**Task instructions:** Rewrite the part that opens with the line containing "Given: Focus the Initial Fare input field" and closes with the line containing "Looking at the", changing "input field" to "text box" and keeping everything else the same. Leave the pictures out of your answer.

**Dataset entries:**
>>>>
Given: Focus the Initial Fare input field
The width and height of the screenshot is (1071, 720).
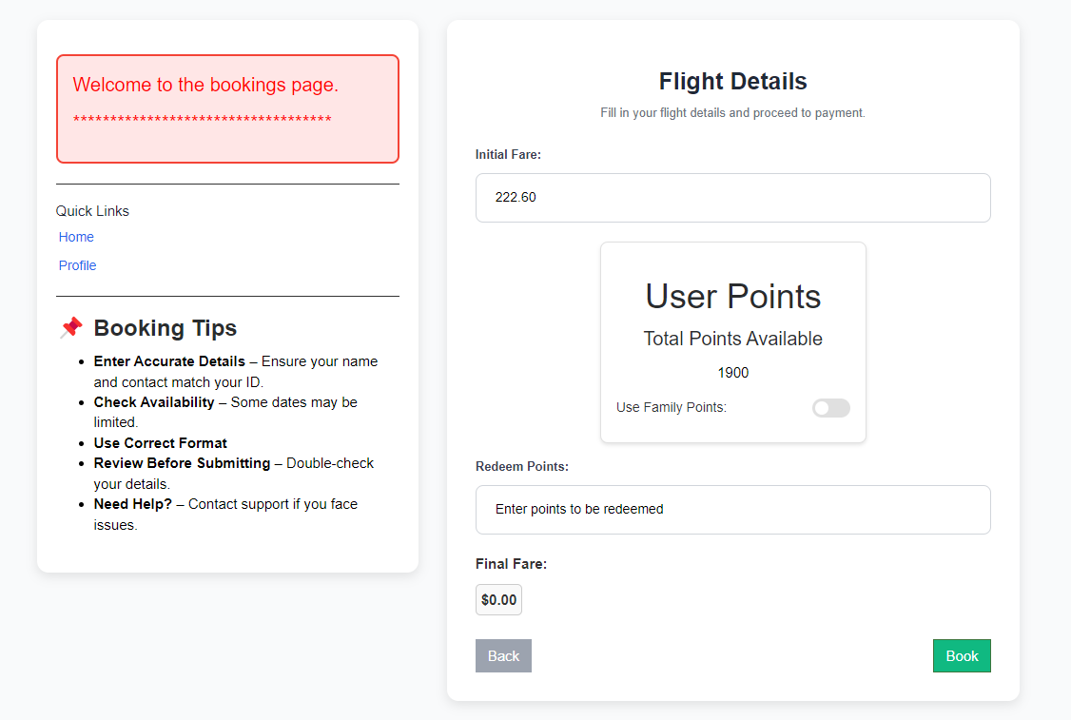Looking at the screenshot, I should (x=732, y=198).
<<<<
>>>>
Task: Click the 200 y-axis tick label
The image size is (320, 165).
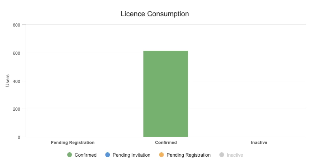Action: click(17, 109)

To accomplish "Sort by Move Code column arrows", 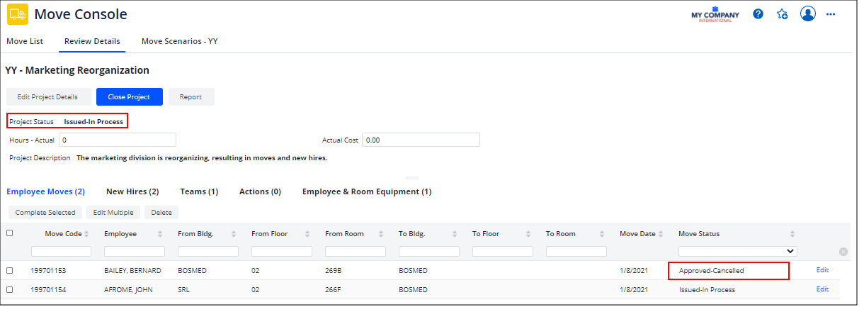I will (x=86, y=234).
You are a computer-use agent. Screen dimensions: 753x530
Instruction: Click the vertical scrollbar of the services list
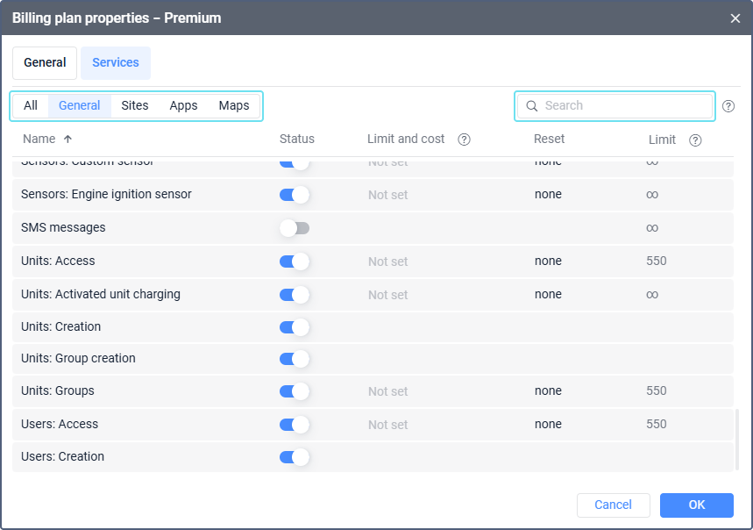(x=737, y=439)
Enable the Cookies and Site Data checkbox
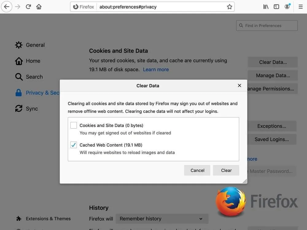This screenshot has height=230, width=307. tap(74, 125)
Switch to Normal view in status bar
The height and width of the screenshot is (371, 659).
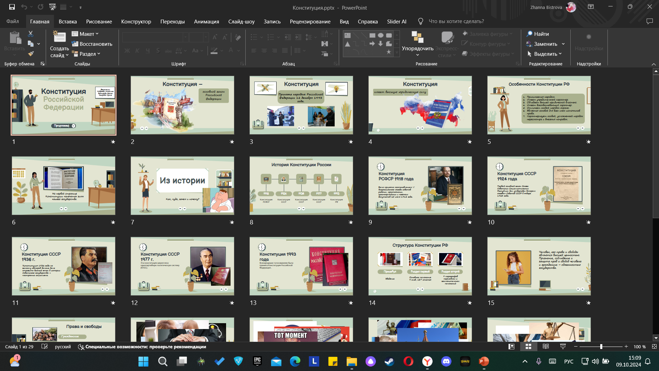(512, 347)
<<<<
**Result of this exercise:**
Given: Focus the Initial Fare text box
The width and height of the screenshot is (1071, 720).
Looking at the screenshot, I should (x=732, y=198).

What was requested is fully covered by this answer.